I've contributed a few optimisations to some implementations in these benchmarks, but as I read the code of many other implementations (and some frameworks) I lost most of the trust I had in these benchmarks.
I knew that once a benchmark is famous, people start optimising for it or even gaming it, but I didn't realise how much it made the benchmarks meaningless. Some frameworks were just not production ready, or had shortcuts made just for a benchmark case. Some implementations were supposed to use a framework, but the code was skewed in an unrealistic way. And sometimes the algorithm was different (IIRC, some implementation converted the "multiple sql updates" requirements into a single complex update using CASE).
I would ignore the results for most cases, especially the emerging software, but at least the benchmarks suggested orders of magnitudes in a few cases. I.e. the speed of JSON serialization in different languages, or that PHP Laravel was more or less twice slower than PHP Symfony which could be twice slower than Rails.

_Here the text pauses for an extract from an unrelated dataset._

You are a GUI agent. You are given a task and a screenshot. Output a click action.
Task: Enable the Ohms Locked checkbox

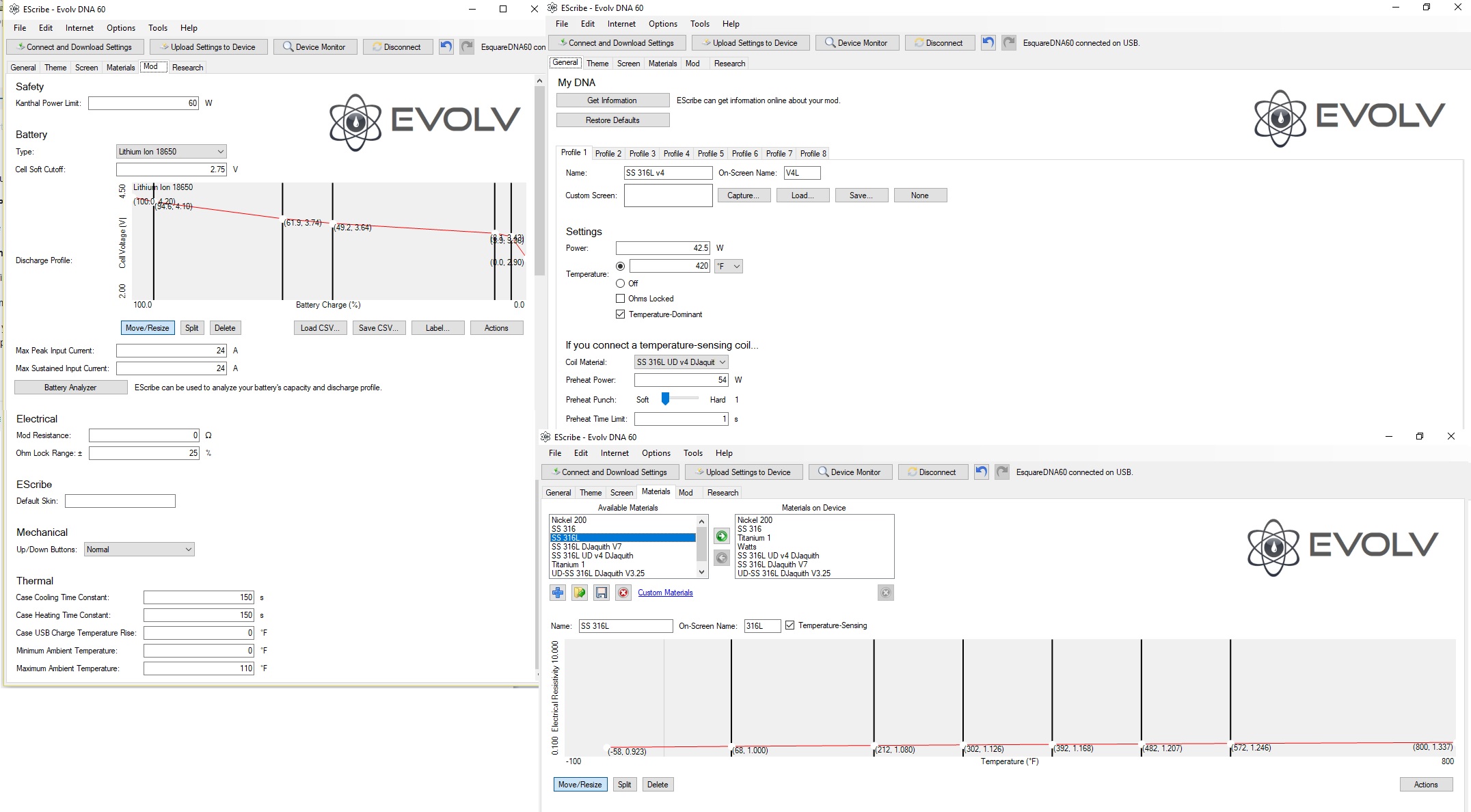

I always liked these benchmarks, I've been following them since the earliest rounds.
One thing to note is how much things have improved over that time. Numbers that used to top the benchmarks would now be seen as "slow" compared to the top performers.
The other useful thing about these benchmarks is being able to easily justify the use of out of the box ASP.NET Core.
For many languages, the best performers are custom frameworks and presumably have trade-offs versus better known frameworks.
For C# the best performing framework (at least for "fortunes") is aspnet-core.
That side-steps a lot of conversations that might otherwise drag us into "Should we use framework X or Y" and waste time evaluating things.
Are the benchmarks gamed? Yes of course, the code might not even be recognisable as Asp.NET Core to me, but that doesn't really matter if I can use it as an authoritative source to fend off the "rewrite in go" crowd, and it doesn't matter that it is gamed, because the real-world load is many orders of magnitude less than these benchmarks demonstrate is possible.
I really liked these benchmarks, and would check in with them from time to time.
No benchmark is perfect, but these ones cover such a wide variety of different languages and frameworks, it's a good resource for getting a rough idea of the kind of performance that a given stack is capable of.
I don't know much about TechEmpower the company, it seems to be a small consultancy, maintaining this project probably takes non insignificant resources from them.
The end of the project seems kind of unceremonious, but they don't owe anything to anyone.
It's cool in a 'how much can you tune it' kind of way, but has little practical value. Most sites would be tickled with a 4 digit requests per second number, so does it matter if your chosen framework does 50k/sec or 3 million/sec? Not really.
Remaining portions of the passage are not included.